Era inoltre importante disporre di informazioni sull’uso, oggi come ieri, delle principali fonti di approvvigionamento della materia prima legno per la produzione dei vasi vinari stessi. In passato infatti la diffusione a livello aziendale dei boschi di castagno aveva favorito l’impiego del legno di questa specie nella costruzione di tini, botti, carati, barili, diventando tradizione diffusa legata alla vinificazione.
Il recupero degli usi del passato potrebbe idealizzarsi nell’aforisma “produrre il vino della casa con i carati dei boschi di casa”. La produzione di vasi vinari, abbinata all’impiego di mezzi e procedure innovativi nella tipicizzazione del vino, cosi come altri prodotti di pregio come aceto, vin santo, grappa, può dare un impulso anche alle attività locali proprie dell’utilizzazione boschiva e della trasformazione del legno esaltando il carattere artigianale nonché favorendo l’autoconsumo dei prodotti all’interno delle comunità e la promozione dell’impiego a “chilometro-zero” per uno sviluppo di politiche ambientali virtuose.
Il progetto potrebbe ora svilupparsi attraverso prove di affinamento dei vini sui carati di castagno appena prodotti.
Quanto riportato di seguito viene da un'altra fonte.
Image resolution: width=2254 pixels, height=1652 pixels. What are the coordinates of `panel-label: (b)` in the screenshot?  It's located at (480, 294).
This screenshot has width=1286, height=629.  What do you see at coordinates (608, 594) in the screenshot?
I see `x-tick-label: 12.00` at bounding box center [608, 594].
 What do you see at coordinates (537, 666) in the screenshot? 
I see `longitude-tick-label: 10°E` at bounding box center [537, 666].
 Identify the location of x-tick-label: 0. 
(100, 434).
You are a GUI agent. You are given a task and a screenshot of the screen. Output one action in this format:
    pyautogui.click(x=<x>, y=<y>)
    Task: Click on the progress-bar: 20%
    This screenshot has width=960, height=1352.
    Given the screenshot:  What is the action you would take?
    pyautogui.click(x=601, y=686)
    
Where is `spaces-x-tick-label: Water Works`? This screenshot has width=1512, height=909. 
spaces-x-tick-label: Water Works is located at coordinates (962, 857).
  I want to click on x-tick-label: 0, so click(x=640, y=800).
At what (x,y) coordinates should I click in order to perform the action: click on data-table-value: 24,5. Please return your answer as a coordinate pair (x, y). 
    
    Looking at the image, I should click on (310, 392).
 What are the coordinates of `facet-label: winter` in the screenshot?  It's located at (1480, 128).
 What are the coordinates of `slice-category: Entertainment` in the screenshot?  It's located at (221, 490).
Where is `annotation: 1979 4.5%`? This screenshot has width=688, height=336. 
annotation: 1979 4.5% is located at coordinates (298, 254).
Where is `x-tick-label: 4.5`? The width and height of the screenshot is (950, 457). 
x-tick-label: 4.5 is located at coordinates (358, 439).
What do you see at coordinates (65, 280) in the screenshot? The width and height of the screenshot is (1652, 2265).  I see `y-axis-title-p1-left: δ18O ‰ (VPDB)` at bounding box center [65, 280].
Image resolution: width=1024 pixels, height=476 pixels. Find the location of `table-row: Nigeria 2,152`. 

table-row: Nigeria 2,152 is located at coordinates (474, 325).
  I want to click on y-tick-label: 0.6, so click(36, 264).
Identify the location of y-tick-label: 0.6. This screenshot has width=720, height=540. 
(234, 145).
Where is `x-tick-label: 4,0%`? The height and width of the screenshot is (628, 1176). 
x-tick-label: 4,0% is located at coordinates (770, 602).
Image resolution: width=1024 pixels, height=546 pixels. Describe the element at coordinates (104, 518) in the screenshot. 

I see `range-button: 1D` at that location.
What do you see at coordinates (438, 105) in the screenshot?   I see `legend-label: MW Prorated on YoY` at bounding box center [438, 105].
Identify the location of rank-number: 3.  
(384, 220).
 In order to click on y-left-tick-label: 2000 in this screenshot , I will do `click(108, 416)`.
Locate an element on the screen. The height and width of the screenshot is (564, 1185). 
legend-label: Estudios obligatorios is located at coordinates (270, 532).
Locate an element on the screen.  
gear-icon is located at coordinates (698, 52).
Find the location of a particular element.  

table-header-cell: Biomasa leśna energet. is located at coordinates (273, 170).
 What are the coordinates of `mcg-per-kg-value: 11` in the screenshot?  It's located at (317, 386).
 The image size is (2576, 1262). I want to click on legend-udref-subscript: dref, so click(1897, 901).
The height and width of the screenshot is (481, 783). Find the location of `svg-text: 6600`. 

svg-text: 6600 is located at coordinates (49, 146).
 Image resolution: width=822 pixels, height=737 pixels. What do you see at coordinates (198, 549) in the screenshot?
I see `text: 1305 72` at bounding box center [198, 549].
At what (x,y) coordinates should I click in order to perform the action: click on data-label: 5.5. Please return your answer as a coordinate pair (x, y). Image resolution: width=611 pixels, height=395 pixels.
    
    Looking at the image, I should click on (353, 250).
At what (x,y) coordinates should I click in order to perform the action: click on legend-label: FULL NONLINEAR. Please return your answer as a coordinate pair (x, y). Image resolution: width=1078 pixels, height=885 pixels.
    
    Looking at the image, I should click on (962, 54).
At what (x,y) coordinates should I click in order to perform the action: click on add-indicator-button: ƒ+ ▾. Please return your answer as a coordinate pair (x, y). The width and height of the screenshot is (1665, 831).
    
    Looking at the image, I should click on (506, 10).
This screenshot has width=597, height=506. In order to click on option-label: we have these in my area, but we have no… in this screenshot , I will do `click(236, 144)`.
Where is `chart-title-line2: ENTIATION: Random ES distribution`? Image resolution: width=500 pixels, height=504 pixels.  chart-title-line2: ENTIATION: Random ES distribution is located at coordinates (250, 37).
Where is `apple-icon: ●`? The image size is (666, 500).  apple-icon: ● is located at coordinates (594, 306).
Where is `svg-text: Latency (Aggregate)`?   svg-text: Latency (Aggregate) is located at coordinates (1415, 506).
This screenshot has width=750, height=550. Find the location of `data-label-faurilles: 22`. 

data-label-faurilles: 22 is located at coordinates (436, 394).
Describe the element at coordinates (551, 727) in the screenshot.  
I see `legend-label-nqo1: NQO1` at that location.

Le informazioni necessarie per completare il quadro conoscitivo, prima di dare impulso alla filiera, riguardano soprattutto le interazioni fra vino e legno e comprendono gli aspetti di scambi di ossigeno (microssigenazione) capaci di influire sulle trasformazioni che avvengono durante l’invecchiamento, una valutazione sensoriale finalizzata a comprendere l’apprezzamento del consumatore, l’individuazione delle molecole rilasciate dal legno e una loro valutazione salutistica. Contemporaneamente potrebbero essere svolte prove tecniche di realizzazione di carati con legno di roverella (la quercia più diffusa nei nostri boschi) di cui attualmente è stata prodotta una partita di doghe che sono in fase di stagionatura (fase di essiccazione del legno che dura per le doghe 3-4 anni).